### [Supplied text]
╭──
In this study, GC tumor samples revealed that both miR-141 and MEG3 were down-regulated compared with matched nonmalignant tissues. We hypothesized that reduced miR-141 expression could potentially represent a mechanism for the silencing of MEG3 through the modulation of E2F3 activity. We therefore sought to examine the aspects of the molecular functions of miR-141 and MEG3 in GC cell models.

Materials and Methods

Human Tissue Specimens

Seventy-five GC samples and 75 histological normal gastritis tissues were obtained from patients who were admitted to the Department of Gastroenterology of Nanjing Medical University between May 2013 and March 2014. Tumor tissues and gastritis tissues that were at least 1.5 cm distal to the tumor margins were snap-frozen in liquid nitrogen and then stored at −80 °C until use. All of the freshly frozen blocks of surgical samples were carefully dissected by the pathologists using H&E-stained sections as a template to identify areas containing at least 70 % tumor or normal cells. The study was approved by the Institutional Ethics Committee of Nanjing Medical University. The experiments were undertaken with the understanding of Declaration of Helsinki, and written consent was obtained from each patient.

RNA Isolation and Quantitative Reverse Transcription PCR (qRT-PCR)

Total RNA was isolated from tumor and normal tissue samples by using TRIzol reagent (Takara, Japan) according to the manufacturer’s instructions. The expression of miR-141 was determined by quantitative stem-loop reverse transcription qRT-PCR. Primers for qRT-PCR of miR-141, MEG3, E2F3, U6 (internal control for miRNA), and β-actin (internal control for lncRNAs) are listed in Supplementary Table 1. Quantitative PCR was conducted at 95 °C for 10 min followed by 40 cycles of 95 °C for 15 s and 60 °C for 60 s in an ABI StepOne real-time PCR system. The relative expression levels of miR-141 and MEG3 were calculated with \( 2^{{ - \varDelta \varDelta C_{t} }} \) method. The data were presented as the fold change of miR-141 or MEG3 expression in tumor tissues compared with their adjacent nonmalignant tissues (T/N).
╰──
### [Task list]
#1 In the miR-141 and MEG3 study, which gene served as the internal control for lncRNAs in qRT-PCR?
#2 Carry on the miR-141 and MEG3 study from its last sentence.
The records below this text come from a separate source.

### [Record set]
╭──
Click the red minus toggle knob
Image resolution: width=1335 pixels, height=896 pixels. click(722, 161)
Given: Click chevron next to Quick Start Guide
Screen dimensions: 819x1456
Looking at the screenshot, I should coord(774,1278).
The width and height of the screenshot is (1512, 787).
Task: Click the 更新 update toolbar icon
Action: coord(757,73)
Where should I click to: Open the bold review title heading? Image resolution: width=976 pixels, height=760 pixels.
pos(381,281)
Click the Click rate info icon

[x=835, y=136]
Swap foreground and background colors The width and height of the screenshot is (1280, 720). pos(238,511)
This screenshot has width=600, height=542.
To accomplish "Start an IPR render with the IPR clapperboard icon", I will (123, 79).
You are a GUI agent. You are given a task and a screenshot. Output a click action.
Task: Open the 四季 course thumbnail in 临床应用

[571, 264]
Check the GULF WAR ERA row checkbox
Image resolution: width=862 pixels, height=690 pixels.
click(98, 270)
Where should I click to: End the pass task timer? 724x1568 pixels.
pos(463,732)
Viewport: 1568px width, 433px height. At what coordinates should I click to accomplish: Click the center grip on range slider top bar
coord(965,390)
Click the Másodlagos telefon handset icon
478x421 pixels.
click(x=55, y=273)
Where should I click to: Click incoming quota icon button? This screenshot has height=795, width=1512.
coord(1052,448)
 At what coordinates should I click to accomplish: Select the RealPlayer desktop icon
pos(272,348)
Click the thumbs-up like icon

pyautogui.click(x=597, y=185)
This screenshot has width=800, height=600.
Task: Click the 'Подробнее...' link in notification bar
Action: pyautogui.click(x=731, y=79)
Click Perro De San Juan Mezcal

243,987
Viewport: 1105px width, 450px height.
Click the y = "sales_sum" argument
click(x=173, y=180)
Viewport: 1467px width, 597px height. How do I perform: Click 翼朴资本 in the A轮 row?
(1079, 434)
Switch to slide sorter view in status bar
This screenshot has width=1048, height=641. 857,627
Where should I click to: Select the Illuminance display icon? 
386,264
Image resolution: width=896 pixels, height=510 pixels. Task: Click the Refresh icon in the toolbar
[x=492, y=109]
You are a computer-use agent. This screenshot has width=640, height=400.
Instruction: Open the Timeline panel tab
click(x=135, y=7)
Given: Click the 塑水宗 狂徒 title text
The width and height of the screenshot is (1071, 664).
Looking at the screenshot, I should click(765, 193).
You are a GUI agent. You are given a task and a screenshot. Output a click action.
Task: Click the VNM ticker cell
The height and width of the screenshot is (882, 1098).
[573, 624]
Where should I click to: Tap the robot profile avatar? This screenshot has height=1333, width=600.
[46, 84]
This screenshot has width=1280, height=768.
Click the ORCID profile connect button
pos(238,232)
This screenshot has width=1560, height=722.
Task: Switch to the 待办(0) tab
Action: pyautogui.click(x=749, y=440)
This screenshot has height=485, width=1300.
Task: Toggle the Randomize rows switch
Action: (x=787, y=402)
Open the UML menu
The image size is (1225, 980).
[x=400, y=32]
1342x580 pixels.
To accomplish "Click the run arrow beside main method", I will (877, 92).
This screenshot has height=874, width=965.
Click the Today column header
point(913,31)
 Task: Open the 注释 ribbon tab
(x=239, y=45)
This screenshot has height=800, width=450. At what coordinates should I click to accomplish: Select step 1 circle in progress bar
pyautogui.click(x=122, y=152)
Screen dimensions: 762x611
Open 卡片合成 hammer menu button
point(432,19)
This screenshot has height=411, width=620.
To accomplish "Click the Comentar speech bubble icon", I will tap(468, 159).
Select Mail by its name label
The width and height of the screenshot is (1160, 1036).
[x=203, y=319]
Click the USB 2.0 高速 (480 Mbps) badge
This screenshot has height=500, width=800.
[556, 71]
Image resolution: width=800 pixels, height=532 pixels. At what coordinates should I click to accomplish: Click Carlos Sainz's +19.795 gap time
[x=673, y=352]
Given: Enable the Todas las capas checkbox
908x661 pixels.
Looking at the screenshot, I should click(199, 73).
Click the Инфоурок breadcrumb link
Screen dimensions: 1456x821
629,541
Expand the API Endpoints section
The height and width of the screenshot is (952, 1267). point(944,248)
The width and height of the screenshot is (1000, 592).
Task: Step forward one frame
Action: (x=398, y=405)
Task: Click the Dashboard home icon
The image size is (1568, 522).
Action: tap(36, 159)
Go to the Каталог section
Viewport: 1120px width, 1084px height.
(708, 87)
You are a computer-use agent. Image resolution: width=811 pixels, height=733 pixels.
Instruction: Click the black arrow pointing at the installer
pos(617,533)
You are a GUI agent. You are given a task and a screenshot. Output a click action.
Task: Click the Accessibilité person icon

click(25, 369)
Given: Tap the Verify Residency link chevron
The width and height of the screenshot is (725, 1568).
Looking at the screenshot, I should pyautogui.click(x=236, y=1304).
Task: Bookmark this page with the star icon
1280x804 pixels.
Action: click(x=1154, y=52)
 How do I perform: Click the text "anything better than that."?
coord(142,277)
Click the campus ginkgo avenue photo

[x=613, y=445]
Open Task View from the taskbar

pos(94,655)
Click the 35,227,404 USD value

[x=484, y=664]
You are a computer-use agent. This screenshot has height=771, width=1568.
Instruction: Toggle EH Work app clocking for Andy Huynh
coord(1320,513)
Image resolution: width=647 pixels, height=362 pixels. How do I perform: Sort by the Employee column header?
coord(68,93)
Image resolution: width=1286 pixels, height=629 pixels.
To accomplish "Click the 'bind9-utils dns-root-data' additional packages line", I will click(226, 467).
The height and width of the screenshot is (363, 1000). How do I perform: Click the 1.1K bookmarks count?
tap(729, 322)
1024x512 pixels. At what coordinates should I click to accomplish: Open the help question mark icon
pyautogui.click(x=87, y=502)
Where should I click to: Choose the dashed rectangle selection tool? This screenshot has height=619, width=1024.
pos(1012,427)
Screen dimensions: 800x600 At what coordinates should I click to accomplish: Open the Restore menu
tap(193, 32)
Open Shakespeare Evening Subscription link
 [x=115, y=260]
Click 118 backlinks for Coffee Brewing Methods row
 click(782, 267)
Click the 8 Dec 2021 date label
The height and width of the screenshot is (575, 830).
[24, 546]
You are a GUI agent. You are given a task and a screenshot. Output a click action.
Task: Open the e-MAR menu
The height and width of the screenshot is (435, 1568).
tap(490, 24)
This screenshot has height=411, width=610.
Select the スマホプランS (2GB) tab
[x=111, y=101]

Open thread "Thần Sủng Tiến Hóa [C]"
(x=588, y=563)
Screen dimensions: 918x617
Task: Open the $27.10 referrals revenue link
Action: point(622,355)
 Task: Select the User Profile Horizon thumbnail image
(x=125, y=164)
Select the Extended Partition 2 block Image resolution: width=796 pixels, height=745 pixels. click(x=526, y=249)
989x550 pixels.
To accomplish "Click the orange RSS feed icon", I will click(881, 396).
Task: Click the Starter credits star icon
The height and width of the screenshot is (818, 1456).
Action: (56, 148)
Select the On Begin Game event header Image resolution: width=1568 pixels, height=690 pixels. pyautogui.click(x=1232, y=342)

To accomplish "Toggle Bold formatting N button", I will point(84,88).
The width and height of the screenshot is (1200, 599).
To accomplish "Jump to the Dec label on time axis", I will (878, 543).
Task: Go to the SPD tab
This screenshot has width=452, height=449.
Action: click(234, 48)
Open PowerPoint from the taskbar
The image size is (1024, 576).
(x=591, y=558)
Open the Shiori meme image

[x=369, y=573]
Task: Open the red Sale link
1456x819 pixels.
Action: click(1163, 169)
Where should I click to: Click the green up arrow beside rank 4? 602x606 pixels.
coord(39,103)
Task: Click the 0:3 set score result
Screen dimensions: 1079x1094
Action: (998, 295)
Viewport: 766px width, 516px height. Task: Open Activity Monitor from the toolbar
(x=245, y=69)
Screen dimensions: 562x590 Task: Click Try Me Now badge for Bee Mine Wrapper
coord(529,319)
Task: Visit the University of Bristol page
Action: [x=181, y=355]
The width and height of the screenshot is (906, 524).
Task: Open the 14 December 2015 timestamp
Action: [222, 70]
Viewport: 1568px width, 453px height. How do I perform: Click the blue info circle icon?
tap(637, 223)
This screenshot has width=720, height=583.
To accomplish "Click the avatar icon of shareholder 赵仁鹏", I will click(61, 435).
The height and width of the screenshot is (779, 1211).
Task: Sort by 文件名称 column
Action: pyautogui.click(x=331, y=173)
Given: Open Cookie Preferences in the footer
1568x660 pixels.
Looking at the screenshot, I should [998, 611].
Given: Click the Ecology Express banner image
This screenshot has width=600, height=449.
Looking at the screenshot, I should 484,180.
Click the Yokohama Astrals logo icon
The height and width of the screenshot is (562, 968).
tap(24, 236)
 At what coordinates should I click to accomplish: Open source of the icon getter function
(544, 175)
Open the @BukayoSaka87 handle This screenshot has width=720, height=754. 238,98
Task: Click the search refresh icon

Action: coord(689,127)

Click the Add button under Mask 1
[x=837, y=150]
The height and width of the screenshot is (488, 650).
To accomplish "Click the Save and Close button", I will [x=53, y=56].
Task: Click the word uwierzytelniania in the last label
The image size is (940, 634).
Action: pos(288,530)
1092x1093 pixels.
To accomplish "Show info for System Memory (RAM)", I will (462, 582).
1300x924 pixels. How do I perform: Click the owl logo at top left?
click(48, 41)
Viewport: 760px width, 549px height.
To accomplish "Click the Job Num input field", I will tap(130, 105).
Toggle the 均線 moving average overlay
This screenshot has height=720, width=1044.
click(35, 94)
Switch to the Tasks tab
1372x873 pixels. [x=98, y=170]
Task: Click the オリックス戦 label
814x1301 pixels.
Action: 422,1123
╰──
### [Per-task outputs]
#1 β-actin.

#2
Cell Cultures and Transfection

An immortalized human gastric epithelial cell line GES-1 was cultured in RPMI 1640 (Gibico) medium supplemented with 15 % fetal bovine serum (FBS), as described previously. The human GC cell lines MKN45 and 7901 and embryonic kidney cell HEK-293T were cultured in RPMI-1640 (Hyclone, USA). MiRNAs were transfected at a working concentration of 100 nmol/L using Lipofectamine 2000 reagent (Invitrogen, USA). The miR-141 mimic, a nonspecific miR control, miR-141 inhibitor, a nonspecific miR inhibitor control, pcDNA-E2F3, and pcDNA control were all purchased or generated from GenePharma (Shanghai, China).

MiRNA Target Validation

E2F3 was identified as miR-141 target in TargetScan. 3′UTR (untranslated regions) was amplified by PCR and cloned downstream of the firefly luciferase gene in pGL3 vector (Promega). The vector was named wild-type (wt) 3′UTR. Site-directed mutagenesis of the miR-141 binding site in E2F3 3′UTR was generated by Invitrogen, which is named mutant (mt) 3′UTR. For reporter assays, wt or mt 3′UTR vector and the control vector pRL-CMV (Renilla luciferase, Promega) were co-transfected. Luciferase activity was measured 36 h after transfection using the Dual-Luciferase Reporter Assay System (Promega).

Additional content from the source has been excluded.